Students’ answers to the 4th question evaluated along with their answers to other questions and their attitudes were tried to determine based on Kellert’s typologies. For example, let’s assume that two students list the names of the living things as the same and both wrote the honeybee first. Let us further assume that one student’s reason to write honeybee first was that “honeybees are living things that have important functions in nature.” The reason put forth by the other student was that “honeybees make honey for us.” In this case, according to Kellert’s typologies first student can be characterized as ‘ecologistic’ and the second as ‘utilitarian.’ All students’ answers were analyzed in this way and the data were tabulated.
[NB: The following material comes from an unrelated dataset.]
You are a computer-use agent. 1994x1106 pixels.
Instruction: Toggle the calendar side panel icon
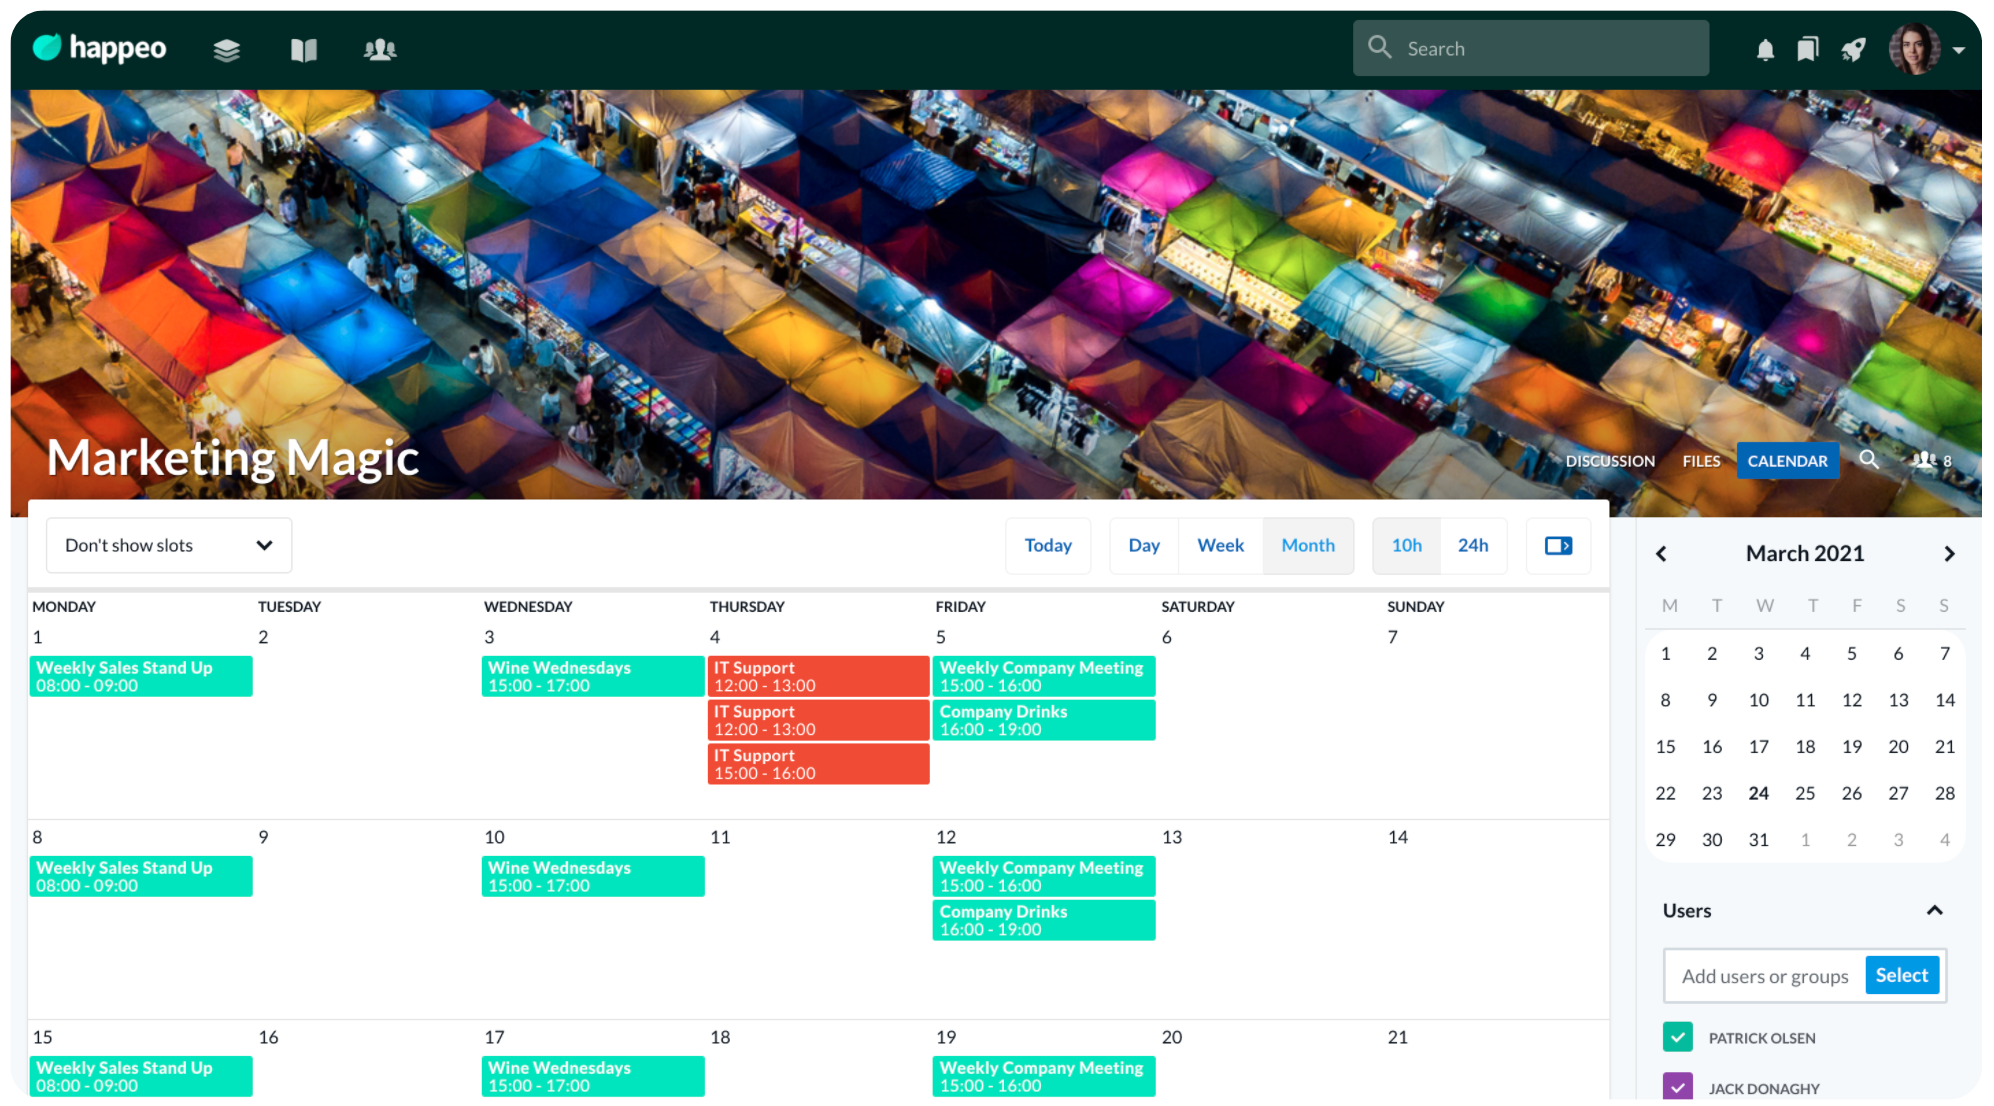(x=1558, y=545)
Some data are presented in Table 3.
Creating CFBPN model
In this study, we developed a cascade-forward back-propagation network (CFBPN) model. The CFBPN model is structurally very similar to the FFANN model. Every neuron at input and hidden layers are connected to each other. In addition, all input layer neurons and output layer neurons have direct connections with each other. While the hidden layer takes data only from the input layer, the output layer takes data from both the input layer and the hidden layer. According to Filik and Kurban (2007) the fact that input layer (independent variables) and the output layer (dependent variables) is connected provides CFBPN model some advantages over the FFANN model in some cases.
To test the proposed ANN model collected data were divided into two groups as training data and test data. Training data were used to develop the ANN model. Test data were not used in training, they were used to verify and test the ANN model.
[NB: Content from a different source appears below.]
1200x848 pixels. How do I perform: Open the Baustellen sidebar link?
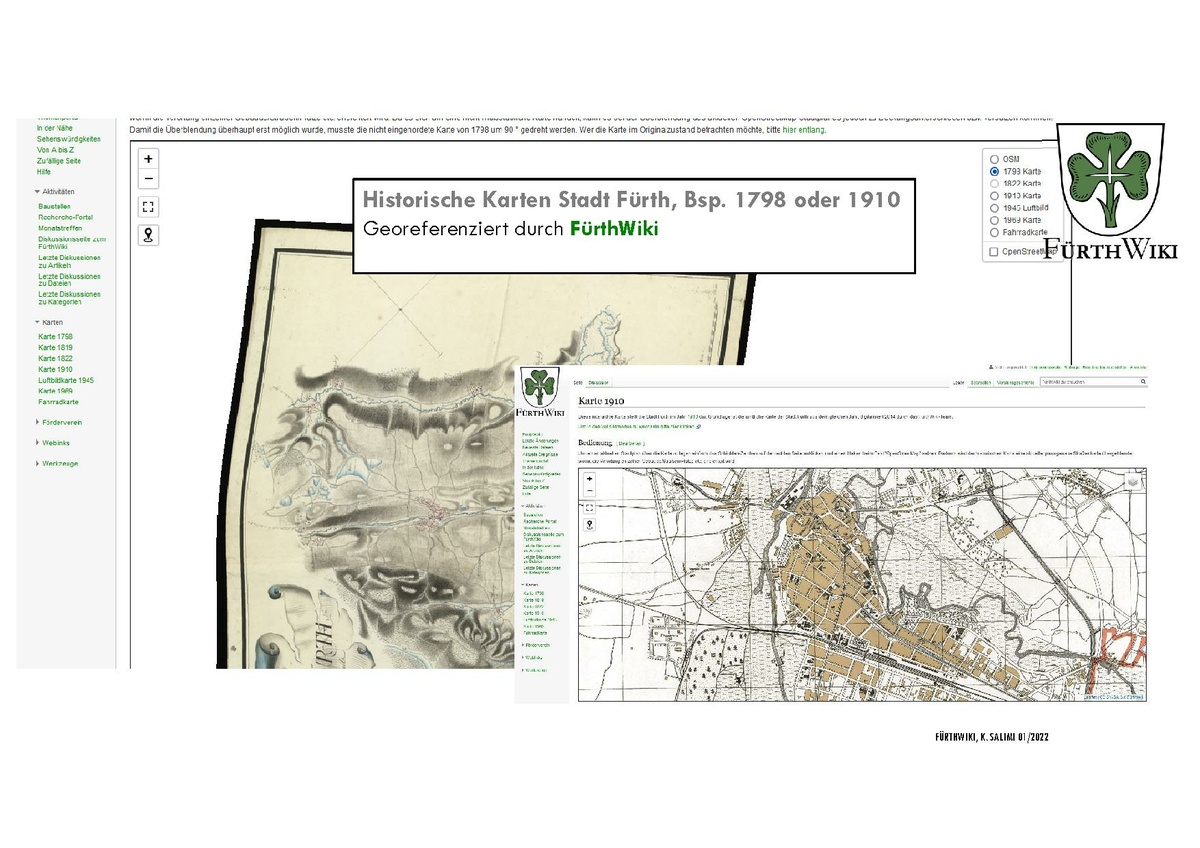[55, 206]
The model started training with the randomly chosen weight matrix. Then, results from the output layer compared to expected results and a back propagation error value is defined. This error value is back propagated in the network and weights were rearranged. This process continued until there is minimum error value or there is no change in weights. In addition, number of neurons hidden layer should have was determined to be able to obtain appropriate results. There is not a definite method of determining the number of neurons hidden layer should have. It has been determined through trial and error depending on researcher experience. The number of neurons in input and output layers is determined according to number of dependent and independent variables. Since listing names of five living things is the independent variable, there are 25 neurons in the input layer to represent this listing. Since there are four attitudinal typology types determined, there are four neurons in the output layer to represent this. Table 4 shows how the data in Table 3 were coded to train our network.
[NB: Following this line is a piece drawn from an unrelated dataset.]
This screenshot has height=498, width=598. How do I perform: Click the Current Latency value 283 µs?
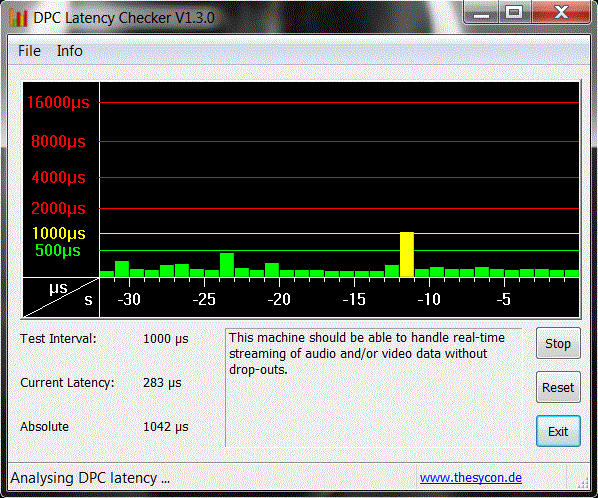(162, 382)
As the set of species contained in the research problem is given to the students in the following sequence as “rat, nettle, mushroom, honey bee, and daisy”, the same sequence has also been used in coding. For each species, a vector containing four ‘0’ and one ‘1’ has been used. Therefore, the code used by a student to list these five species is a vector consisting of 25 bits. For example, when the following sequence as ‘nettle-honey bee-daisy-mushroom-rat’ is coded, (01000) in the first order for nettle, (00010) in the second order for honey bee, (00001) in the third order for daisy, (00100) in the fourth order for mushroom, and (10000) in the fifth order for rat are entered, respectively. In other words, the complete sequence is coded as the following: 0100000010000010010010000. Written in vector notation, it is the input vector: (0, 1, 0, 0, 0, 0, 0, 0, 1, 0, 0, 0, 0, 0, 1, 0, 0, 1, 0, 0, 1, 0, 0, 0, 0).
A similar method has been used in coding attitudes (Table 5.). (1000) for ecologist, (0100) for utilitarian, (0010) for humanistic, and (0001) for scientific have been used, respectively. However, a coding method inspired by the studies on rough set conducted by Narli et al. (2010) has been developed for the students who list the species in the same order, however having different attitude characteristics. Therefore, codes have been used in combinations in case of two or more attitudes. For example, the code (1100) has been used in case of ecologist-utilitarian, and the code (1011) has been used in case of ecologist-humanistic-scientific.
In the next stage, the transfer function for each stage must be determined by trial and error approach. In this regards, different types of transfer functions including logarithmic sigmoid, hyper-bolic tangent sigmoid, linear, and radial basis transfer functions were used to ï¬nd the proper transfer function for the proposed neural network (Hagan et al., 1996).
Next, we determined transfer functions necessary for every stage. To determine the most appropriate transfer functions for our model, logarithmic sigmoid (logsig), hyperbolic tangent sigmoid (tansig), linear, and radial basis transfer functions were tried. As a result, logsig (Eq. (8)) and tansig (Eq. (9)) functions were decided as appropriate for the hidden layer and output layer respectively
(Figure 3.).
The CFBPN model used in our study has 25 neurons in input layer, 10 neurons in hidden layer and four neurons in output layer. The model is shown schematically in Figure 4.
RESULTS AND DISCUSSION
First, 184 cases were used for training of the network and30 cases were used for testing the network. According to the results obtained via trial and error approach, optimum number of neurons that hidden layer should have was determined as 10. Therefore, to have a minimum error our network model should have a network architecture as 25x10x4 (Figure 5). The activation (transfer) functions used in hidden and output layers are logsig and tansig respectively.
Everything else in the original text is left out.